How I screamed when I realised what I had done

How I screamed when I realised what I had done

I have one Cisco Unified Computing System (UCS) running 3,200 compute nodes on 64 half-slot Cisco B200 blades in 8 Cisco 5108 Chassis.

A critical part of my Unified Computing System is simple cabling: I only need 2 cables from each Chassis’s 2104 Fabric Extender to the each Cisco 6120XP Fabric Interconnect, for a total of 4 cables per chassis to provide highly available unified fabric for both LAN and SAN networking.

That’s a total of 32 cables for all 3,200 compute nodes (1 per 100), 64 blades, 8 chassis and all LAN and SAN traffic.

A consultant came to see me today to give us a insight into industry best practices, to see if we could improve our compute platform.

The consultant said we should separate, redundant cards, cables and ports for each class of networking traffic – VMs, COS, vMotion, Fibre Channel – why?

Because that was the industry best practice, and it was “less risky”.

I asked more about the risk, after all people have been trusting ESX virtual switches to keep traffic separate in software before it gets to the physical NIC.  What was the specific risk, in terms of exploit, probability and impact?  No answer from the consultant.

What about the benefits of such a change?  What added value does this give me?  No answer from the consultant?

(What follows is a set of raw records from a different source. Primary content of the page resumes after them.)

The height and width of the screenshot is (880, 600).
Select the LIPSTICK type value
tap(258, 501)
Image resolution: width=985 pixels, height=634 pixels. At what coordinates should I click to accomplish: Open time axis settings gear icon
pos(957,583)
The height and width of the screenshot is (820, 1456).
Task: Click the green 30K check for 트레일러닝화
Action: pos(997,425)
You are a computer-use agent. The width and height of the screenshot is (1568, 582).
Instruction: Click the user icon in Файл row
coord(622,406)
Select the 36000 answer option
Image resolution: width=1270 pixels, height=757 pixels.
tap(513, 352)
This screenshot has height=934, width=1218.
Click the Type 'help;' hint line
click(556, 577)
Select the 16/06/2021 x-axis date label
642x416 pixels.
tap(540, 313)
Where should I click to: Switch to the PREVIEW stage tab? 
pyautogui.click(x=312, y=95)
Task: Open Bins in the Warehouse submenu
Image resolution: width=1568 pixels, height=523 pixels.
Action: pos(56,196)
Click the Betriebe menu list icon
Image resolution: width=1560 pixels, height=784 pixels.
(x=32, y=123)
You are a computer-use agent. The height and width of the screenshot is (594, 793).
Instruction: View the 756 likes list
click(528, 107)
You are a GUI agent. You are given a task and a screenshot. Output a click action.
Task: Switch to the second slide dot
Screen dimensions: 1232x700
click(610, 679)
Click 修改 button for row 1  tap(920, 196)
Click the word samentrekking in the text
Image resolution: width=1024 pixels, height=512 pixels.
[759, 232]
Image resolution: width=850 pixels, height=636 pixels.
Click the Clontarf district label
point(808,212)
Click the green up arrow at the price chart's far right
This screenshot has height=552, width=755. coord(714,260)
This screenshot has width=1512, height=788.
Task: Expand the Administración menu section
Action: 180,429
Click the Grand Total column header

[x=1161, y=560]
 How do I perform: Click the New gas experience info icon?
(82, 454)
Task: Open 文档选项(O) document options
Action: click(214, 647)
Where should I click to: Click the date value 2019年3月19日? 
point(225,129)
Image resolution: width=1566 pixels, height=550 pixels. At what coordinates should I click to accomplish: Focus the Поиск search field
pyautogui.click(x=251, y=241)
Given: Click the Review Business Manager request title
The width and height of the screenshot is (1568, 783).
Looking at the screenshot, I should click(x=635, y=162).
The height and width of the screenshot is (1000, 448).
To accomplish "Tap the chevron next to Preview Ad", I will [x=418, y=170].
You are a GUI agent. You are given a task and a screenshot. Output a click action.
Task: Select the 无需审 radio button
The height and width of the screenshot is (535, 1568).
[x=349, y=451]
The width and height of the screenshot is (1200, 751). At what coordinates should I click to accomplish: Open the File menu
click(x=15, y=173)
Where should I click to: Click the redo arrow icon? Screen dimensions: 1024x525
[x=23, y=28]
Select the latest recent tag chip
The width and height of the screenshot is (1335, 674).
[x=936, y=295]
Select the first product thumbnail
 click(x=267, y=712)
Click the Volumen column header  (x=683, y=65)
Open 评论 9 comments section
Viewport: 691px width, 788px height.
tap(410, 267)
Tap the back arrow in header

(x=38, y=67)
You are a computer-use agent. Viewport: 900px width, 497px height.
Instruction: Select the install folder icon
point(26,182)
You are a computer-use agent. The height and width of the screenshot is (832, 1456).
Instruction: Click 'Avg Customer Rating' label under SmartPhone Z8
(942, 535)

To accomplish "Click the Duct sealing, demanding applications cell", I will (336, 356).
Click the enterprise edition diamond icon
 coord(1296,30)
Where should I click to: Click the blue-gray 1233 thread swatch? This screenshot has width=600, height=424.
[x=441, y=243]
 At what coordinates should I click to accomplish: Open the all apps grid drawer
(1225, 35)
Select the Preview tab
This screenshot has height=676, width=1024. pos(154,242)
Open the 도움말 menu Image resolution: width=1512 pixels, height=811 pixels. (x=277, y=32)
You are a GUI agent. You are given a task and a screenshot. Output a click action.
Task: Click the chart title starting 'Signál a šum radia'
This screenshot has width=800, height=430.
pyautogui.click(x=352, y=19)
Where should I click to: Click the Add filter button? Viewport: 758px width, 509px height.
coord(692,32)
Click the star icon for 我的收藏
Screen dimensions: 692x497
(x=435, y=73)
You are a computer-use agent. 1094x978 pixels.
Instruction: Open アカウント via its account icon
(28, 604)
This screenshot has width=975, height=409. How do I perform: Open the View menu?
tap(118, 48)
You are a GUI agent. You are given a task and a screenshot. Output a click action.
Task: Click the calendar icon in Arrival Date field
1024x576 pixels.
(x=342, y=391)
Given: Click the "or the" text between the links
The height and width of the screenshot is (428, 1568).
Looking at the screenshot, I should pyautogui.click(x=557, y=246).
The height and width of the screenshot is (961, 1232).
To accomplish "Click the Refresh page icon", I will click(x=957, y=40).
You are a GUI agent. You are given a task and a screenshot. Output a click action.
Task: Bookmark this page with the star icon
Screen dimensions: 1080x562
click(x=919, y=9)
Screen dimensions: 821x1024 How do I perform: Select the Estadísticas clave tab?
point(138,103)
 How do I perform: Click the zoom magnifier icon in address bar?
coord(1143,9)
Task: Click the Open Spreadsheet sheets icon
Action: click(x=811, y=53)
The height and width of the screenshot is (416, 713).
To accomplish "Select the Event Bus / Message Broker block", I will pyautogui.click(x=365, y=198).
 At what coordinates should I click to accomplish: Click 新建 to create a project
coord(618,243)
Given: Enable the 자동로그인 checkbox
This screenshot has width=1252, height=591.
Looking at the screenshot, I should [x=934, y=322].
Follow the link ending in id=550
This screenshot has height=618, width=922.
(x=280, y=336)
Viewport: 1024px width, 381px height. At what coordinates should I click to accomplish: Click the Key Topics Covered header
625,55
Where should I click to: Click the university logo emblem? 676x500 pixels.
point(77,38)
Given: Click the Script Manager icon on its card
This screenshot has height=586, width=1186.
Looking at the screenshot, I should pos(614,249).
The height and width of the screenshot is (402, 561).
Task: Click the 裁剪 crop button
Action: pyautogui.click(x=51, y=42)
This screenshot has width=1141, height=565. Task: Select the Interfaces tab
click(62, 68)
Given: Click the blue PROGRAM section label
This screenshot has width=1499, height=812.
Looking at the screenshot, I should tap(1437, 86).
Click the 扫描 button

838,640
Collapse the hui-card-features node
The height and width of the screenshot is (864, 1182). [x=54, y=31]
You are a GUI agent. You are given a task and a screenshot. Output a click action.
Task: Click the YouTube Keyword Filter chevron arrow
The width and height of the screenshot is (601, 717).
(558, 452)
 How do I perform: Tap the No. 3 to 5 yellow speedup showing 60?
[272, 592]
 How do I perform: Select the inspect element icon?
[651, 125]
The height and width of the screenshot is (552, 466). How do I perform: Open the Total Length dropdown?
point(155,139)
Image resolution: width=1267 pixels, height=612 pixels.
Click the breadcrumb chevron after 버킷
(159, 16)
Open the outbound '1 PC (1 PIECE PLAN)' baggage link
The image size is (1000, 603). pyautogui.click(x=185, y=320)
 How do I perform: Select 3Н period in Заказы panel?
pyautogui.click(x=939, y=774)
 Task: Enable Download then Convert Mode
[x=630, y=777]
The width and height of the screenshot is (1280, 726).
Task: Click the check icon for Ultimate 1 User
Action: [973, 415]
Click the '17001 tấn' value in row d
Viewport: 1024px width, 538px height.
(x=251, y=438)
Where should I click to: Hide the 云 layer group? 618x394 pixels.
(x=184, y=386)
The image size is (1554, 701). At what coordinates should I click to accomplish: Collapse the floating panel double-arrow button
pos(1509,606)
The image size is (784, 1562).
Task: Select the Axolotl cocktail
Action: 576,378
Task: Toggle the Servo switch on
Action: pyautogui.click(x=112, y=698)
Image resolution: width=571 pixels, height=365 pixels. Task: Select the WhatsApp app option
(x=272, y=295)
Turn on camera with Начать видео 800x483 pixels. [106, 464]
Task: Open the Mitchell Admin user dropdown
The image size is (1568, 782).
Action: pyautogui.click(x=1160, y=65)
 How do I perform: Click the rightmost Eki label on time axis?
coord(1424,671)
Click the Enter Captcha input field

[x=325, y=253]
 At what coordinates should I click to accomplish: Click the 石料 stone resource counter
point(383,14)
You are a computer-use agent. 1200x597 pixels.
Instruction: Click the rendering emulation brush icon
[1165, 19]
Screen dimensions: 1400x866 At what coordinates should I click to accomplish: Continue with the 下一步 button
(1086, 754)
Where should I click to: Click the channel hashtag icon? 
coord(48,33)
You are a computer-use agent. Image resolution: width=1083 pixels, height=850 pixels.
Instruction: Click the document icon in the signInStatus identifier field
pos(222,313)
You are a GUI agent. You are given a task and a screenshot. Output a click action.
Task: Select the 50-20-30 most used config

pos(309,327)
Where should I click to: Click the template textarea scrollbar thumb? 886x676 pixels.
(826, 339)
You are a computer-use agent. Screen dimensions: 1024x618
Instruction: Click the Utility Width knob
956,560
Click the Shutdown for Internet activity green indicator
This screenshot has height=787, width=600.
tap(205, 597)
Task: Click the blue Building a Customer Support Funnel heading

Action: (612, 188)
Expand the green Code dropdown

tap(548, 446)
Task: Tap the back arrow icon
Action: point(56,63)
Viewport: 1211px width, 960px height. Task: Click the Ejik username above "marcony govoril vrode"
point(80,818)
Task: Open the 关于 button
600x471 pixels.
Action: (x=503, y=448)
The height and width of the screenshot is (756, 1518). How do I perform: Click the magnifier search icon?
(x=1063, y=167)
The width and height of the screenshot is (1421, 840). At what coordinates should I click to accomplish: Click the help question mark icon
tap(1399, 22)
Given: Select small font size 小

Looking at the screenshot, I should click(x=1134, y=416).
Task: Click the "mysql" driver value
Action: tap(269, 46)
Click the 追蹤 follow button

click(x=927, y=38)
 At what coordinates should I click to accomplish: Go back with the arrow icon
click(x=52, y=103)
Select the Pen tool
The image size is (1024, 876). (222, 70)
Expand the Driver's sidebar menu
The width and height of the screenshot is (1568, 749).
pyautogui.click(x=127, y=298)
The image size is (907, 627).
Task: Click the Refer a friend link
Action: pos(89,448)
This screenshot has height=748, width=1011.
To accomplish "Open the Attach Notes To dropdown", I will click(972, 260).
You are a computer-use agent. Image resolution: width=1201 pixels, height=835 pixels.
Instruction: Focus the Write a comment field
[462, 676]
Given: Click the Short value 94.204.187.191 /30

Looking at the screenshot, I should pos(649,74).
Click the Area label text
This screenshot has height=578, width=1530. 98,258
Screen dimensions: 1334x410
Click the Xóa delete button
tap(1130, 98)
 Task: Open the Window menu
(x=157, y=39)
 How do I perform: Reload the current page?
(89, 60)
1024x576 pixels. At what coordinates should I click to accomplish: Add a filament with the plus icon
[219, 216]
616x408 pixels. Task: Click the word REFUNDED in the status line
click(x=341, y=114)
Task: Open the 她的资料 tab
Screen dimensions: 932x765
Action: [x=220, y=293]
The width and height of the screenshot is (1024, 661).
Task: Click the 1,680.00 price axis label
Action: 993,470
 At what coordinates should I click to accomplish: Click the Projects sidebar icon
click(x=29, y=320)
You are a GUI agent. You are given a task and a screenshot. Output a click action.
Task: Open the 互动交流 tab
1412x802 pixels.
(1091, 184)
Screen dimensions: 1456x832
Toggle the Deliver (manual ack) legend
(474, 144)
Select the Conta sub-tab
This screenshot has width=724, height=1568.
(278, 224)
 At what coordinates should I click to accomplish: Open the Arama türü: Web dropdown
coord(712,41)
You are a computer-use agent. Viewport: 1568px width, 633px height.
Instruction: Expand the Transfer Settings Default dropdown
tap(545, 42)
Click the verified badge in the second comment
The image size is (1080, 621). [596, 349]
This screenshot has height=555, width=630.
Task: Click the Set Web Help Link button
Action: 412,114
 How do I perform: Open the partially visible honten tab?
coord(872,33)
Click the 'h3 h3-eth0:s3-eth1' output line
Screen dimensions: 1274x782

What about the costs of such a change?  Saving the Silent Consultant embarrassment, here’s what I think I’d have to spend:

  • Assume I need four physical NICs then I can’t use my blades, so that’s a none starter as I’d have to invest in less-efficient and larger servers to cope with all those NICs and HBAs meaning at least double my cost, conservatively adding over $100k in CapEx.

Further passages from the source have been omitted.